Removing Obstacles is in the Cards at MU Health Care

Tara Sunderland
Tara Sunderland, clinical manager for oncology at MU Health Care.

When you are in the hospital, MU Health Care works with you to create a clear path to recovery. That includes preventing setbacks before they happen.

One potential hazard is a fall, which could lead to injury and add time to your hospital stay.

That’s why MU Health Care is taking additional steps to reduce this risk of falls.

K Card board at MU Health Care's cardiovascular unit
A care team member completes a K card, or safety checklist, for one high-risk patient on every shift.

A project aimed at reducing falls is being tested on MU Health Care’s 30-bed oncology unit that houses many patients at risk for falls. The project, called the “K Card Program,” is one of more than 1,600 quality-improvement projects developed in the past three years. It involves every employee, from physicians and nurses to housekeepers, facilities engineers and food service workers.

K card is short for Kamishibai card, which is a Japanese term for storytelling. In ancient Japan, monks displayed cards to tell a story. In medicine today, K cards are quality-improvement tools. A care team member completes a K card, or safety checklist, for one high-risk patient on every shift. On the oncology unit, the checklist focuses on removing obstacles that can lead to falls.

Tara Sunderland, clinical manager for oncology at MU Health Care, heard about the K cards concept from another unit and worked with Morgan Rioux-Forker, project manager in the Office of Clinical Effectiveness, to implement the program on her floor at Ellis Fischel Cancer Center.

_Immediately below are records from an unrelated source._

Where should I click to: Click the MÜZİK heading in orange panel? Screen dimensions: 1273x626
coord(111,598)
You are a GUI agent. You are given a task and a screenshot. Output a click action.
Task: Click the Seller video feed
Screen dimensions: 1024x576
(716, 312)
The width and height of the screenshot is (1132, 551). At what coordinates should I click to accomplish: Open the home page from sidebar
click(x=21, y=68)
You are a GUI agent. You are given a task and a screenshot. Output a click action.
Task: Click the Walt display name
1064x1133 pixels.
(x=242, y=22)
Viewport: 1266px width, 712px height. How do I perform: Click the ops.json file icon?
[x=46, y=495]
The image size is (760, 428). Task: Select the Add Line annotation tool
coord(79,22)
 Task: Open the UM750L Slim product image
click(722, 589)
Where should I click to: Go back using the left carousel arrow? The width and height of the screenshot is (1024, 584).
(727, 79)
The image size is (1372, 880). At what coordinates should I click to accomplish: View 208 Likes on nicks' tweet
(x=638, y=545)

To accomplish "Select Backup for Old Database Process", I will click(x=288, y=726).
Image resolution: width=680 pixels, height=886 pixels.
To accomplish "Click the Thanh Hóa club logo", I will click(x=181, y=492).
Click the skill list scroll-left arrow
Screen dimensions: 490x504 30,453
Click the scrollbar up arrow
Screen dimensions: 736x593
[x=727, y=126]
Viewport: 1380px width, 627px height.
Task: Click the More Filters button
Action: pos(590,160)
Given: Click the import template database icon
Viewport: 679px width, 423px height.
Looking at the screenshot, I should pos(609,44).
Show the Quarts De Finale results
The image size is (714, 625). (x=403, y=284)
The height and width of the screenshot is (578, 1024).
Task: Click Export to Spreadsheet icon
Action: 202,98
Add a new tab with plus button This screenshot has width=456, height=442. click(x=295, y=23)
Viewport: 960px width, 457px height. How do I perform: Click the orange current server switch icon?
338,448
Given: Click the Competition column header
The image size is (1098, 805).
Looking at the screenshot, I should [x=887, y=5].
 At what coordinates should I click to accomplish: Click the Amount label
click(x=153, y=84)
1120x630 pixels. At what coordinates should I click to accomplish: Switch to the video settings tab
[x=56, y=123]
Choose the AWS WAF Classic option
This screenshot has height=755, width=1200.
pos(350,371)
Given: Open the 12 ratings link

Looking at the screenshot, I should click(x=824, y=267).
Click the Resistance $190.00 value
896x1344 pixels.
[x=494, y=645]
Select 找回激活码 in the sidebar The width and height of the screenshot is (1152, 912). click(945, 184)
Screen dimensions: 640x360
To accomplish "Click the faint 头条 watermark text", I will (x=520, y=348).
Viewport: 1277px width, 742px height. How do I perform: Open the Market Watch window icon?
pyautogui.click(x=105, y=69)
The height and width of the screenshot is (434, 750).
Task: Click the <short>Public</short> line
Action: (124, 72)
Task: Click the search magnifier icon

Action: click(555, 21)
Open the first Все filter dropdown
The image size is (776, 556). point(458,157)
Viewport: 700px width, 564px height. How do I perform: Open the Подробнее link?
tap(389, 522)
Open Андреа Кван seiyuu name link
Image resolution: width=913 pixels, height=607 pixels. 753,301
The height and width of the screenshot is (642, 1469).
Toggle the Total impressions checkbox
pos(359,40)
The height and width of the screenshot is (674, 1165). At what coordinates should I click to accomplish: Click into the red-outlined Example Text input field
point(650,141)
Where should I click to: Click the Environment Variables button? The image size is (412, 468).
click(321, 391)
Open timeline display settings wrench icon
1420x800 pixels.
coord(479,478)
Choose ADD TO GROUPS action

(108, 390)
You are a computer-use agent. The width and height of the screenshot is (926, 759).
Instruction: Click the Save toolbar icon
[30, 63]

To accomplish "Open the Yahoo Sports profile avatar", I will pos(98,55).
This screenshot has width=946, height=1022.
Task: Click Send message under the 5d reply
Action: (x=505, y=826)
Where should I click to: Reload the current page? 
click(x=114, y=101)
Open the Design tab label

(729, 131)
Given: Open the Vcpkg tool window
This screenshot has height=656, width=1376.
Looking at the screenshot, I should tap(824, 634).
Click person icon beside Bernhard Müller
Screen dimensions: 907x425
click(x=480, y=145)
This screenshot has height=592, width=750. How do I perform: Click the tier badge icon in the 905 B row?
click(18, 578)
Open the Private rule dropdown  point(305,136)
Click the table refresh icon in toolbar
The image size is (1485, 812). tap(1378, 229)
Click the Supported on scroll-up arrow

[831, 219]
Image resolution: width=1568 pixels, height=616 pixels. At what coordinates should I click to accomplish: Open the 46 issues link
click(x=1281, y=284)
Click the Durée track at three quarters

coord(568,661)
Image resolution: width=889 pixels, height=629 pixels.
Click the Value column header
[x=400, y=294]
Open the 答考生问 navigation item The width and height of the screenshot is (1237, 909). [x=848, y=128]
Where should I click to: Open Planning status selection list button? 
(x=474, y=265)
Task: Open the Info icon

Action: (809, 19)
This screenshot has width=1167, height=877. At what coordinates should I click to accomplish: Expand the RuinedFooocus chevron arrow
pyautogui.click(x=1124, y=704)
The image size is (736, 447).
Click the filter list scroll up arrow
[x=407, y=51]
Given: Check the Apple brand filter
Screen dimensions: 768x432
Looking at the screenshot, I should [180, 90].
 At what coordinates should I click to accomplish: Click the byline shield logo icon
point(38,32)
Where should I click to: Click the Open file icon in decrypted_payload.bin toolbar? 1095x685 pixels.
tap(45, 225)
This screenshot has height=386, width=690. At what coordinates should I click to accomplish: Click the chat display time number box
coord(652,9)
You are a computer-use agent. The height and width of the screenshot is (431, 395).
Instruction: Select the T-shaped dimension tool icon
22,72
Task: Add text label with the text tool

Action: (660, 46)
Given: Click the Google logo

“Several team members worked together to come up with the acronym TUMBLES to describe the risk factors that might contribute to a fall,” Sunderland said. “It stands for toilets, urine, medication, beds, linens, exercise equipment and shoes. We created a checklist of questions focused on that acronym, then we put it on a printed card, posted it on a visible board and we go through the checklist every single day.”

After nearly two months, the results have surprised Sunderland and Rioux-Forker. The oncology unit recorded a 50-percent reduction in falls and went 41 days without a single fall.

Rioux-Forker attributes the success to teamwork.

“If you watch their huddle every day, they say, ‘Who is the highest risk of falling today?’ And they create a plan in the huddle to make sure everybody is watching those patients,” Rioux-Forker said. “And if a bed alarm goes off, then everyone knows if it’s a high-risk fall patient, and they take action.”

The K Card Program in oncology has been so successful, additional units plan to adopt it in the coming months. Each unit will focus their initiative around an important safety goal specific to their patients.

“When you get in the group and everybody is ‘on,’ they know what they should be doing, and the checklist becomes routine,” Sunderland said. “That’s how you hard-wire these processes, and they help us ensure our patients get safe, high-quality patient care.”